◆ **Instructions to follow**:
From the line with "Image resolution: width=484" through the line with "Where should I click to: Click", inclusive, return each line of the data below exactly and leave the rest out.

[Dataset entries]

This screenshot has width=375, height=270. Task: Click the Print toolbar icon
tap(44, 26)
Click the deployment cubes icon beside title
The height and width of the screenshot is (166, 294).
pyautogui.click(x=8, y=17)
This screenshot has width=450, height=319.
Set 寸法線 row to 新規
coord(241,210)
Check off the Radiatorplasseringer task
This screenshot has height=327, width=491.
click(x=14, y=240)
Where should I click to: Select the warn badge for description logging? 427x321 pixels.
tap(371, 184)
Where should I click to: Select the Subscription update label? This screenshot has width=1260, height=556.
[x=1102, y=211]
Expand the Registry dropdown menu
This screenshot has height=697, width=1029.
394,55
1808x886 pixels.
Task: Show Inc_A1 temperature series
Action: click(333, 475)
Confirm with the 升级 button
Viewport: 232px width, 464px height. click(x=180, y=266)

==

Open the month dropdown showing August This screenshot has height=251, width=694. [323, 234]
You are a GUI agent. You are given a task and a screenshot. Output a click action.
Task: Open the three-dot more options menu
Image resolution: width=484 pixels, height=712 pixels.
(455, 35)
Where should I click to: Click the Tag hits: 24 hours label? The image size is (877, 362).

---

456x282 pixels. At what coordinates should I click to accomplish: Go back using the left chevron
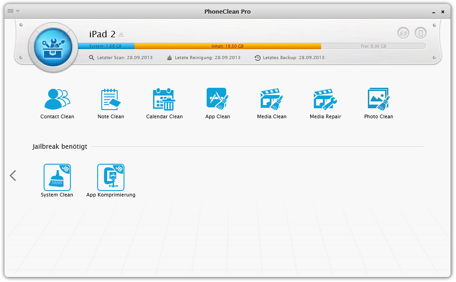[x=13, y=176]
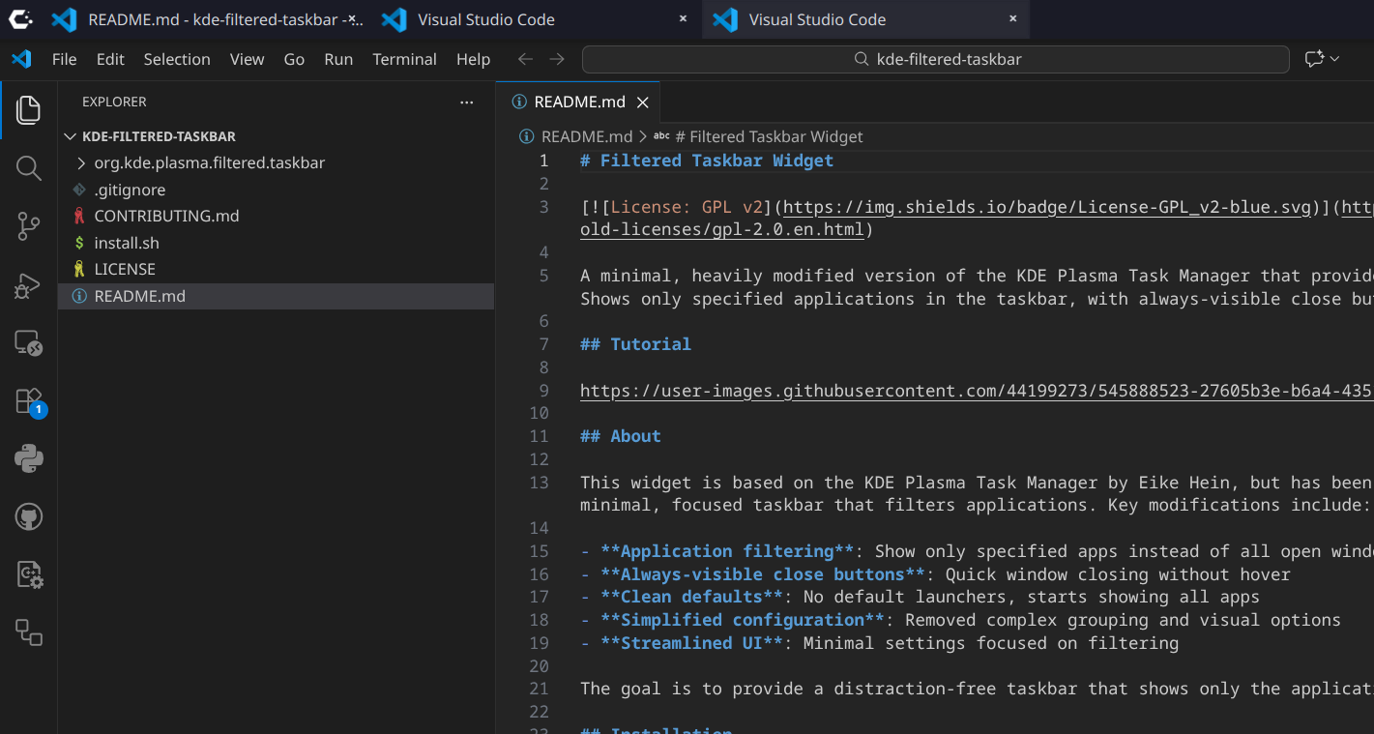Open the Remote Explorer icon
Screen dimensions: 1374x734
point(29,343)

◆ **Answer below**:
Image resolution: width=484 pixels, height=712 pixels.
(455, 35)
Where should I click to: Click the Tag hits: 24 hours label? The image size is (877, 362).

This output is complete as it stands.